This has happened in this center_______times.
The most common liver problem (complication) after surgery
is a bile leak. The rate of this happening across the country
ranges from 5-15%. At this center, _____% of donors have had
bile leaks after surgery. Most bile leaks get better without
having to have another surgery. A leak may need for me to
have tubes placed that pass through the skin and into the
liver to drain bile from the liver into a bag worn outside
the body for a period of time. This often can be done without
having surgery.
Biliary strictures (narrowing of the large ducts that drain
the liver) can also occur after this surgery. Since this will
be a long-term complication and living liver donor transplants
are so new, there is not enough data to know how often this
will occur. Early data shows that strictures will be rare.
Some of them can be fixed without surgery.
Another rare event that may happen is injury to the spleen
during the surgery. If this occurs, the spleen will be removed.
The spleen helps to prevent bacterial infections, most commonly
pneumonia. Getting a vaccination can usually prevent these
infections. These infections can also be treated with antibiotics.
If the infections are not treated, they can cause death.
Across the country, the risk of having some type of problem,
minor or major, from this surgery is 15-30% (about 2 in 7
cases). At this center, _____% of donors have had problems
after surgery. Most problems are minor and get better on their
own. Rarely do they require another surgery or procedure.
Living liver donor transplants are still very new so there
may be risks that are not yet known.
So far in the United States, the mortality rate (death) has
been about 0.2% or 2 deaths in about 1000 donors. _________living
liver donors have died in this center.
General Anesthesia
This surgery will be done under general anesthesia. There
are a number of known possible risks with any surgery done
under general anesthesia. An anesthesiologist will explain
these to me and I will need to sign a separate consent for
anesthesia.
Blood Transfusions
I may need blood transfusions during this surgery, although
transfusions are usually not necessary during the surgery.
It may be possible to bank my own blood before the surgery.
I may need more blood than I have banked. During this surgery
and after care, I clearly consent to the use of stored blood
or blood products if it is needed. I have been fully informed
of the associated risks with the use of blood or blood products.
Although the blood is carefully checked for HIV, Hepatitis
and other diseases, there is still a very small risk that
I will be infected.
Post-Surgical Course/Discomforts
I further agree that after my surgery, drains will be placed
in my body to help me heal. I will go to a unit (hospital
floor) where I will be closely watched. There is a chance
that I could be placed on a machine to help me breath after
surgery. I will feel pain (for example: gas pains, sore throat,
soreness, backaches, etc.) after the surgery. I also understand
that I may become confused for a short time because of medications.
At some point I will be moved to a less acute floor.

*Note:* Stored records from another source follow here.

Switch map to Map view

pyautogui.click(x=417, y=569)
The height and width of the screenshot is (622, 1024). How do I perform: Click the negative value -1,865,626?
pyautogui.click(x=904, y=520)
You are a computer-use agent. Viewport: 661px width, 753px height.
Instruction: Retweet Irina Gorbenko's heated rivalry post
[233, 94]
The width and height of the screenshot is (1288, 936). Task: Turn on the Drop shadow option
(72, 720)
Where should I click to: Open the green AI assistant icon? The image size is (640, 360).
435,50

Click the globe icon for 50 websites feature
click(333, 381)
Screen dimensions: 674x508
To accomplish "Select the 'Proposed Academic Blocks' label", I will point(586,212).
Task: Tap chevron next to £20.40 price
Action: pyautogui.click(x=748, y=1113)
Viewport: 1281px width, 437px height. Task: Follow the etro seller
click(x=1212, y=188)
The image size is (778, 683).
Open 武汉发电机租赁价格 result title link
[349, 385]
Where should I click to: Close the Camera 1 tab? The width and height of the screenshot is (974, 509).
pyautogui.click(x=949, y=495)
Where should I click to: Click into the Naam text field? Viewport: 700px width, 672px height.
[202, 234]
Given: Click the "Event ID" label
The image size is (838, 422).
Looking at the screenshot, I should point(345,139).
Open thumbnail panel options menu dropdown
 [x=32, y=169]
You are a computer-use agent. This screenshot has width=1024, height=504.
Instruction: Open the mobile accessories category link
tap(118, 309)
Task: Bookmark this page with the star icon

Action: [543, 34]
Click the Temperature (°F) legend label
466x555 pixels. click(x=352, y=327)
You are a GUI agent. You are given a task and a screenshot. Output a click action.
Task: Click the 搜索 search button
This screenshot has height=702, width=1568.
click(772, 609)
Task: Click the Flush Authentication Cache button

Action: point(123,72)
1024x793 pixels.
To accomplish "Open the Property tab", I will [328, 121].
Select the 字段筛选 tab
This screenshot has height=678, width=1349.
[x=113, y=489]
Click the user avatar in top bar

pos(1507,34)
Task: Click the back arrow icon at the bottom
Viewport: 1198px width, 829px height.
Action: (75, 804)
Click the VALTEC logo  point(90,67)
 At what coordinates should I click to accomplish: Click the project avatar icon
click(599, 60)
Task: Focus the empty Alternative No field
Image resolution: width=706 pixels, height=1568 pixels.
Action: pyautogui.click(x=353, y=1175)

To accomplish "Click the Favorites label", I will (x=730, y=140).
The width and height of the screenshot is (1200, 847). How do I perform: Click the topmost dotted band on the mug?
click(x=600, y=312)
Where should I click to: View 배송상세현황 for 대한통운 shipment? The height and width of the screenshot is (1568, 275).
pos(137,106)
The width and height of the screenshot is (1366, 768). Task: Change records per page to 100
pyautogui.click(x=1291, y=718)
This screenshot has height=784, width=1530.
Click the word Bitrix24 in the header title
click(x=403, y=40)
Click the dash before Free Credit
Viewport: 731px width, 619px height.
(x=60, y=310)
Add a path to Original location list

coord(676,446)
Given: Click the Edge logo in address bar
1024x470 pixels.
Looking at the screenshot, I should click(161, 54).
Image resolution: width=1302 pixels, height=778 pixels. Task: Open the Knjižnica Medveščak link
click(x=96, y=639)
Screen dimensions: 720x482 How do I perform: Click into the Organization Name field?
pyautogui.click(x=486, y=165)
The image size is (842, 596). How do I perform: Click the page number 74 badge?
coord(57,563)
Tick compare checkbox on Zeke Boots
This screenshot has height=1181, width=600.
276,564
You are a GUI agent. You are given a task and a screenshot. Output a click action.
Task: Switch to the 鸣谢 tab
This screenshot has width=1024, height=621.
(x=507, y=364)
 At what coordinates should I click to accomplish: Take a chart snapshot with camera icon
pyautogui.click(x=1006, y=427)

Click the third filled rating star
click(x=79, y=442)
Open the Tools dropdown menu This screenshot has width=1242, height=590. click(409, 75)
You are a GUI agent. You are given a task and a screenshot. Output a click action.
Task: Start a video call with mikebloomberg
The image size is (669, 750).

I will remain in the hospital as long as needed, depending
on how fast I get better. Usually, donors are discharged 7
days after surgery. For the most part, donors are usually
pain-free three weeks after the surgery; some people continue
to have pain for a longer period but this unusual. The recovery
period at home is 4-6 weeks. Should I have surgical complications,
the recovery period may be longer. Most donors return to their
usual activities in ____ weeks. They usually return to their
most demanding activities in ___ months.
I understand and agree that a team of doctors at the __________________________
will follow me. My follow-up care will include doctor appointments
and having blood work and possible scans of the abdomen to
see how my liver is doing.
Insurance/Pre-existing Conditions
I understand and agree that, after the living liver donor
surgery, my health insurance company may identify me as having
a pre-existing liver disease and/or abdominal related problems.
Future liver disease or abdominal related problems may not
be covered by my insurance because I have been a living liver
donor. If these problems are not related to the surgery and
are not covered by my insurance company, I will be responsible
for all costs.
I understand and agree that my insurance may be billed by
this hospital for denial of claims before the recipient's
insurance can be billed. I understand and agree that both
future health and life insurance premiums may be higher due
to this donation. I understand and agree that I also may not
be able to get health, disability, and life insurance in the
future if I lose my current insurance or if I am not now insured.
Recipient Organ Failure
It is possible that the donor segment of my liver may not
work or may be rejected by the recipient's immune system.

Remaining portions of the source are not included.